Discernir por dónde seguir es una tarea diaria. Conocer el terreno, saber leer las
señales, mirar a los compañeros para saber –existencialmente- cómo estamos, mirar
cerca y lejos a la vez para pisar firme sin perder de vista el horizonte de la utopía
libertaria. Todas esta acciones –y otras más que escapan a mi capacidad de análisis-
son fundamentales para que los andares populares engendren algo verdaderamente
nuevo. Para finalizar, es fundamental reconocer que es una caminata en terreno hostil.

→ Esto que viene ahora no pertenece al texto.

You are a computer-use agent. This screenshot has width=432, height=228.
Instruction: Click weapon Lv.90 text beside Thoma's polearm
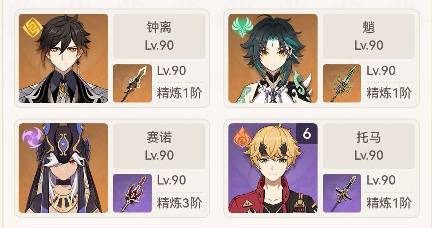381,180
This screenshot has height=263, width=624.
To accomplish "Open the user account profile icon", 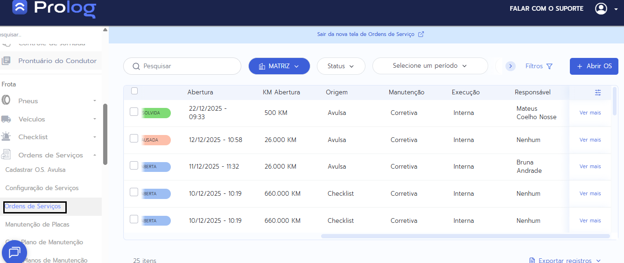I will [601, 8].
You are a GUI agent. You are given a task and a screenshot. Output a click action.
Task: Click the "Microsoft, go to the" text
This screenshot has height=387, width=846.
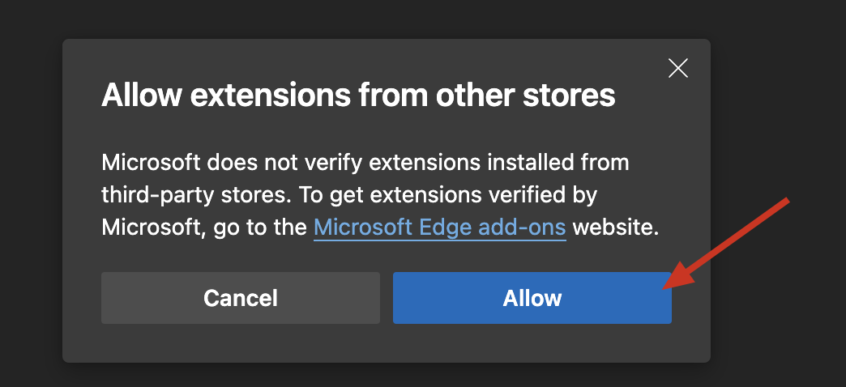click(203, 227)
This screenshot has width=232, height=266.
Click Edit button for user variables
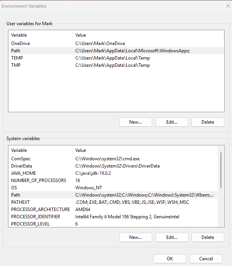(172, 122)
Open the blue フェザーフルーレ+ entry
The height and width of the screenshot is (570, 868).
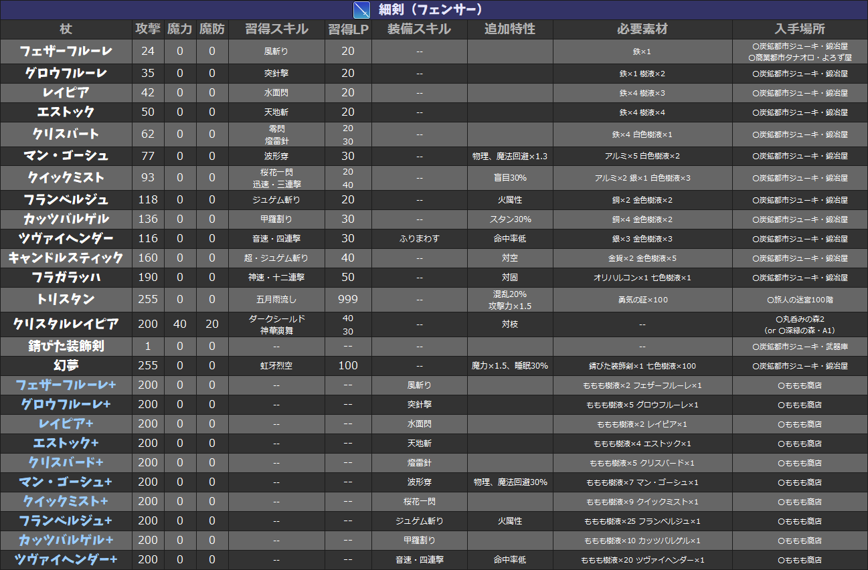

Reconocer la violencia que atraviesa la dinámica histórica nos posibilita ser críticos de
sus múltiples expresiones. Aquellas que son más bestiales es más sencillo repudiarlas,
pero en la profundización de la construcción de nuevos calendarios o geografías más
humanos reconocemos –y nos reconocemos- atravesados por tramas vinculares,
dispositivos institucionales, prácticas comunitarias que reproducen la estructura
violenta propia de la dinámica capitalista de forma más sutil. Por eso, el ejercicio del
discernimiento en el diálogo comunitario debe ser cada vez –en la medida de lo
posible- honesto y profundo para que nuestros andares alumbren verdaderamente
otros mundos. Enfrentar la violencia sin usar los mismos métodos que a ella la
engendran es tarea fundamental. Mantenernos firmes, ejercer con potencia y vigor
nuestras convicciones; mirar de frente y decir claramente quiénes y cómo nos roban,
explotan, asesinan; celebrar nuestras conquistas, encontrarnos para soñar más allá son
posicionamientos que asumimos porque nuestros andares se constituyen en la
conflictividad propia de todo proceso histórico.